==== STUDY TEXT
Alprostadil Shows Efficacy in Female Sexual Arousal Disorder

Emma Hitt, PhD

May 25, 2012

May 25, 2012 (Atlanta, Georgia) — A new formulation of alprostadil cream 0.4% (Femprox, Apricus Biosciences Inc), administered topically, significantly improved symptoms of female sexual arousal disorder (FSAD) in pre- and postmenopausal women, according to the findings of a randomized, placebo-controlled, phase 3 study.

Irwin Goldstein, MD, director, Sexual Medicine, Alvarado Hospital, San Diego, California, and colleagues presented their findings here at a moderated poster session at the American Urological Association (AUA) 2012 Annual Scientific Meeting.

"Female sexual arousal disorder is the second most common sexual health concern, affecting 26% of adult women," Dr. Goldstein told Medscape Medical News, "and about 1 in 5 are distressed by the condition, although research in women's sexual health is limited and more is needed."

No product is currently approved to treat FSAD, a persistent or recurring inability to attain or maintain adequate sexual excitement that causes personal distress, note the manufacturers of the formulation on their Web site.
========
(WHAT THIS EXERCISE ASKS)
(a) Please reproduce the alprostadil article word for word from "Irwin Goldstein, MD, director, Sexual" to "Annual Scientific Meeting.".
(b) Continue the alprostadil article past its last sentence.
==== INFORMATION SUPPLIED
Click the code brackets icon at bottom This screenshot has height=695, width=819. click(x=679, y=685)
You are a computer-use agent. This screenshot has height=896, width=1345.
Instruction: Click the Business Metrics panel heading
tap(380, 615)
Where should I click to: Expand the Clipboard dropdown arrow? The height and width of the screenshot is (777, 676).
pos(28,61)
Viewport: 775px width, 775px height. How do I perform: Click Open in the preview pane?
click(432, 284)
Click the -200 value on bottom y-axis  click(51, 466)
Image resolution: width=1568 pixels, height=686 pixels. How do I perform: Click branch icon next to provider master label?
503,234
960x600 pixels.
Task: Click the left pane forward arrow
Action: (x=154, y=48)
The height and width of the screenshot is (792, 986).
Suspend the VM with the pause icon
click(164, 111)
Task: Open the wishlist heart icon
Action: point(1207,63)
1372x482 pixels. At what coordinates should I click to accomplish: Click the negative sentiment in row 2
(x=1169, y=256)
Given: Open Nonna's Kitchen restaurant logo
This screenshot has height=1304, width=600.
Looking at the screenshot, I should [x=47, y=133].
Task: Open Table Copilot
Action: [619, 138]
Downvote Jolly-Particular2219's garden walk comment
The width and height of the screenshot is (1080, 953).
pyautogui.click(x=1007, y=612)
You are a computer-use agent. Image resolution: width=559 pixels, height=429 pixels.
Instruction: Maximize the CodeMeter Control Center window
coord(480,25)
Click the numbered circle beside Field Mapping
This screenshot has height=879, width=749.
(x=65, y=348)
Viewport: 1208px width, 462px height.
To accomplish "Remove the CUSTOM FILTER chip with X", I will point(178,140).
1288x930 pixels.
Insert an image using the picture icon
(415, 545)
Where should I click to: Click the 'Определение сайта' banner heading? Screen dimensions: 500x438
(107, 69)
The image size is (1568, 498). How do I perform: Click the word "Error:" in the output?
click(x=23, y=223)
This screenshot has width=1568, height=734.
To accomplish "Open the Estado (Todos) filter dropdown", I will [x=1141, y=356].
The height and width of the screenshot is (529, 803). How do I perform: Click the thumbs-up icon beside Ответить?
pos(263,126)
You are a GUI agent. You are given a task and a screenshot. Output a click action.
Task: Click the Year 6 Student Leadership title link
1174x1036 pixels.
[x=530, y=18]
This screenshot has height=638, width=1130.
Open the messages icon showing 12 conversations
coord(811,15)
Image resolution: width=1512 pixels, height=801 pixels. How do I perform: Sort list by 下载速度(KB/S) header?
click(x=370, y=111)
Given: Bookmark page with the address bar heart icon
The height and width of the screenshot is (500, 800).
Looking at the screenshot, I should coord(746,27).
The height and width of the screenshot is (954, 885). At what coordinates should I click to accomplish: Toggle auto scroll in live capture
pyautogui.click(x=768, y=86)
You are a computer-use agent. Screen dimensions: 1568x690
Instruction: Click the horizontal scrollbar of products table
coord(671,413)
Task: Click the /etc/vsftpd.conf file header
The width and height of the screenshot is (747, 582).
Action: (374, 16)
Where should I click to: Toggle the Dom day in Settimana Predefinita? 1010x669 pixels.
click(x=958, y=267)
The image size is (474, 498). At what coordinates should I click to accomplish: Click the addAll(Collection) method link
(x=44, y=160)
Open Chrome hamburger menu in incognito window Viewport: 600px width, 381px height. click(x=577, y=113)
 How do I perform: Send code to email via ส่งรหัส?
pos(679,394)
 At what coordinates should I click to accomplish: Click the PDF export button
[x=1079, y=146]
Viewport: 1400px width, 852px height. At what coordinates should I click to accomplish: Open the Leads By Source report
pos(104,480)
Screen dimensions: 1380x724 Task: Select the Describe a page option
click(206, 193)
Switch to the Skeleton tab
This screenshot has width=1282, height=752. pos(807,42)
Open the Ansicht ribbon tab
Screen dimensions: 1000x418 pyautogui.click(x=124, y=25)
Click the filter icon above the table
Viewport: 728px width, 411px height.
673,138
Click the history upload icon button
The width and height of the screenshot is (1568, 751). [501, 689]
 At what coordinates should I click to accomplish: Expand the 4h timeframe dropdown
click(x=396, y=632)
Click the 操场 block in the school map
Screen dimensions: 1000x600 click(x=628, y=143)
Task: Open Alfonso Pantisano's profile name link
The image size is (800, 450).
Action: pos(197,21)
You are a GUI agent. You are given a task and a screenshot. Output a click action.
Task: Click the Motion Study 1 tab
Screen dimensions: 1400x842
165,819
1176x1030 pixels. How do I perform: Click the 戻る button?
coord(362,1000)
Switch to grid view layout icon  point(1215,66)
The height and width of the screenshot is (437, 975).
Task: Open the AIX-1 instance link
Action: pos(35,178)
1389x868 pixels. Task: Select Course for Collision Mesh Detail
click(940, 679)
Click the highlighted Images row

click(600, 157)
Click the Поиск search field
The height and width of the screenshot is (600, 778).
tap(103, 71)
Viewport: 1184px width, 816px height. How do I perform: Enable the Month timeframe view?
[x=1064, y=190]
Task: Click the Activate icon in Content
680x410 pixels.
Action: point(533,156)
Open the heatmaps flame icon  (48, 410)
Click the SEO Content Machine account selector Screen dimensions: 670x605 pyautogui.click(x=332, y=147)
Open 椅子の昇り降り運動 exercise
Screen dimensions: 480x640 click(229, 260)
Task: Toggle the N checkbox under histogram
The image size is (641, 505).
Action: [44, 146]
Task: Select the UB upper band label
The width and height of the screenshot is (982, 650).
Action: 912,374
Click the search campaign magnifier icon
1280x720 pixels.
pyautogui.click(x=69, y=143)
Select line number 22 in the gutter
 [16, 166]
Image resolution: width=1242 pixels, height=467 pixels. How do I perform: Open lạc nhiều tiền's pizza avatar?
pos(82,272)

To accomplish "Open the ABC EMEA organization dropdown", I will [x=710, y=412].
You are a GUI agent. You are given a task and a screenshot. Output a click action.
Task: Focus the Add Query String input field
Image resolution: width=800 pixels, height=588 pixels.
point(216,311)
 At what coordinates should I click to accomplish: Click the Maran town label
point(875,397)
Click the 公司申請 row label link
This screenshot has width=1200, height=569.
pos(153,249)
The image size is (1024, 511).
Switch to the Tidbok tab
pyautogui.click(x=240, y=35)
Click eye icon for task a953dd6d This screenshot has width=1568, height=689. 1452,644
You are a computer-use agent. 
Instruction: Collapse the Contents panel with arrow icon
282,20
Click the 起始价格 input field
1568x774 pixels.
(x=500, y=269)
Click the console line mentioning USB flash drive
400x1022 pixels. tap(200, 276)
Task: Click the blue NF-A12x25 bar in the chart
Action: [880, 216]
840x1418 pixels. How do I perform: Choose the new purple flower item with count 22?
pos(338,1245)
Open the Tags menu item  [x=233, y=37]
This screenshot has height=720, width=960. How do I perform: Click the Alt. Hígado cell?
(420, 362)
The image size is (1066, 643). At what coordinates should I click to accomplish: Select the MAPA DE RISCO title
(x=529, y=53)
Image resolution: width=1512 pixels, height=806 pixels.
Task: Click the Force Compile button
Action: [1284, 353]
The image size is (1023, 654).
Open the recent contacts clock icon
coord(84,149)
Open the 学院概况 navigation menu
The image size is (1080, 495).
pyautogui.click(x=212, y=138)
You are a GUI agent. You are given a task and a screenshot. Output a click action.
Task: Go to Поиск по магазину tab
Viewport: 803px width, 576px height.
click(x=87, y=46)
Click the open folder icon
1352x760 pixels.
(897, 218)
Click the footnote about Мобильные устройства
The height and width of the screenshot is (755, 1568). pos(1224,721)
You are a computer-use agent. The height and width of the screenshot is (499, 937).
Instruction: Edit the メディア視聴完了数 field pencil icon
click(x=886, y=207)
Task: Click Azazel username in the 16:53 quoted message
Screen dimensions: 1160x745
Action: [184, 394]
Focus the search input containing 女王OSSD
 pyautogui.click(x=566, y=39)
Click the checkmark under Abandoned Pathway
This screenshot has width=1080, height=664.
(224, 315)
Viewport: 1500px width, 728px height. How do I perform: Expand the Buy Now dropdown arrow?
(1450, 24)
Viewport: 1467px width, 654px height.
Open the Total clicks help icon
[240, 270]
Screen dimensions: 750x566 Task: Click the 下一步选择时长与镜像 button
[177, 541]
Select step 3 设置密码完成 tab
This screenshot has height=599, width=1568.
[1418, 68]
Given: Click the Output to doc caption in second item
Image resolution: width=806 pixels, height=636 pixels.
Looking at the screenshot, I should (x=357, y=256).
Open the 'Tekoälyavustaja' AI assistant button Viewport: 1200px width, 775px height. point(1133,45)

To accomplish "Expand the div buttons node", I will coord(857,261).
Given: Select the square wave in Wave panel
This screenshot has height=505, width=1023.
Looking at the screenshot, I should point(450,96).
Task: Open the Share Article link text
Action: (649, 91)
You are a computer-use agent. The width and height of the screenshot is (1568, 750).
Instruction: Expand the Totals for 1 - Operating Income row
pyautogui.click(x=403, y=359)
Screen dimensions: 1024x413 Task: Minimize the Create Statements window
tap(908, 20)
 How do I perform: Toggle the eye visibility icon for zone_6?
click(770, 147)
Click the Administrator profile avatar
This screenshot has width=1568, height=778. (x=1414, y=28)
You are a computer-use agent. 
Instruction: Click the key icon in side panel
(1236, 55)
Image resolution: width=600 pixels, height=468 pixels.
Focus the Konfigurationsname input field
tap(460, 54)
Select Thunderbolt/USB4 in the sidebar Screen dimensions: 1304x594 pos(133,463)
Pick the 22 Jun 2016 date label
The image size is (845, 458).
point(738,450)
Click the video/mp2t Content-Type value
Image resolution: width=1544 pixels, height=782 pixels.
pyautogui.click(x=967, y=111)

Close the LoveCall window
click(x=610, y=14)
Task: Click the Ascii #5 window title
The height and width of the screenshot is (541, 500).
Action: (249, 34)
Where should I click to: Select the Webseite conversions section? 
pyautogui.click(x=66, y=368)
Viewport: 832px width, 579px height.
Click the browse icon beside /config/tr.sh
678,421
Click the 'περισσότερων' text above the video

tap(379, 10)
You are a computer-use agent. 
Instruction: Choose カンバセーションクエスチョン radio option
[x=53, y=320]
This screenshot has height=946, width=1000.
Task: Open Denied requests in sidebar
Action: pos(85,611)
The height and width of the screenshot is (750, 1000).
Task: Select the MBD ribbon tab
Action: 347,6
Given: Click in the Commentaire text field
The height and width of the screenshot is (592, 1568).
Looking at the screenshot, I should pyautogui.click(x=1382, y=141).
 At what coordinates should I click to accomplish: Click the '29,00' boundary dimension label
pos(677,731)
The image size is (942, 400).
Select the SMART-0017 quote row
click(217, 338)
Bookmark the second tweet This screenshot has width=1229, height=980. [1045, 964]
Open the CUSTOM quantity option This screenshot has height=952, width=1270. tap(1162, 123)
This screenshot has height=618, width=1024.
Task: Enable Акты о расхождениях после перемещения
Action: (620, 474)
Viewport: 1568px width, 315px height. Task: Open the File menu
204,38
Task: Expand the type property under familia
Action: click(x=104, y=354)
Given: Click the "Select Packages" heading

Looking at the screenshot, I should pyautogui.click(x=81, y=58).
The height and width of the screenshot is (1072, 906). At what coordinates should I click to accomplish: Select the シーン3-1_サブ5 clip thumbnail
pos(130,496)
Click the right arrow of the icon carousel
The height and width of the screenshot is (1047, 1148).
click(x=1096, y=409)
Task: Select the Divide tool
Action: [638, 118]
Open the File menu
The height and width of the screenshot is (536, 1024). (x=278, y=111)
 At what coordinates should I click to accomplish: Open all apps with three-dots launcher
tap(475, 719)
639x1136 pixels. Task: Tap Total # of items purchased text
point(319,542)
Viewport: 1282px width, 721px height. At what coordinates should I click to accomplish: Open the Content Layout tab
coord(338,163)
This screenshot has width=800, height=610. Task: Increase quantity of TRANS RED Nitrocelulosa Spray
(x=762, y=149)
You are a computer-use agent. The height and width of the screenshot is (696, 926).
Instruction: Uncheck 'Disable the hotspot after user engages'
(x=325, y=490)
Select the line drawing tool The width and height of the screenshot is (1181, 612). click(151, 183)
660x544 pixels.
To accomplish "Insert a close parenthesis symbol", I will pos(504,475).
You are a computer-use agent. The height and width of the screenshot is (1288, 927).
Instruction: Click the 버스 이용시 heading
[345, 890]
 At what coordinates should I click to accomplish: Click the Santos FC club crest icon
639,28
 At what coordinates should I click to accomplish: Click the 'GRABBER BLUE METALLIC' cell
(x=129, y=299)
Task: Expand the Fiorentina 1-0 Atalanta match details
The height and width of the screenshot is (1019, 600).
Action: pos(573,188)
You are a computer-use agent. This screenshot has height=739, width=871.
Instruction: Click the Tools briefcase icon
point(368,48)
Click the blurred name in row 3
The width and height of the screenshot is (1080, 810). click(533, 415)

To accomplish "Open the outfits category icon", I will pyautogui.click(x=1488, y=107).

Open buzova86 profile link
========
(ANSWERS GIVEN)
(a)
Irwin Goldstein, MD, director, Sexual Medicine, Alvarado Hospital, San Diego, California, and colleagues presented their findings here at a moderated poster session at the American Urological Association (AUA) 2012 Annual Scientific Meeting.

(b)
Femprox has been formulated to contain the skin-penetration enhancer dodecyl 2-(N,N-dimethylamino)-propionate, which, according to the researchers, loosens tight junctions of skin cells, thereby enhancing delivery of alprostadil. Alprostadil leads to vasodilation, smooth muscle relaxation, and increased blood flow when applied to female sexual organs.

A total of 387 women were given 10 identical doses of 500 mcg, 700 mcg, or 900 mcg of alprostadil cream or placebo to be used during an 8-week treatment period that was preceded by a 4-week nontreatment baseline period.

Response was measured through the number of satisfactory sexual events (SSEs). Participants were also monitored using the Female Sexual Function Index (FSFI), the Global Assessment Questionnaire (GAQ), and the Female Sexual Distress Scale (FSDS).

SSEs improved with the alprostadil cream at all doses, with a significant improvement (P = .0002) observed with the highest (900 mcg) dose (46.3%, 43.5%, and 53.9% for 500 mcg, 700 mcg, and 900 mcg, respectively, compared with 33.1% in the placebo group). The 900-mcg dose also resulted in significant improvements in FSFI, GAQ, and FSDS scores compared with women receiving placebo.

The best efficacy for the cream was observed in patients aged 45 years or younger, Dr. Goldstein and colleagues noted in the poster. In addition, more patients aged 46 years or older reported mild to moderate local adverse events with the 900-mcg dose.

According to Dr. Goldstein, there are no Food and Drug Administration–approved agents for women with sexual dysfunction, although several female arousal gels are available over the counter. "The current placebo-controlled trial showed that the active drug versus placebo increased in a safe and effective manner female sexual function using validated measures of female sexual function," he said.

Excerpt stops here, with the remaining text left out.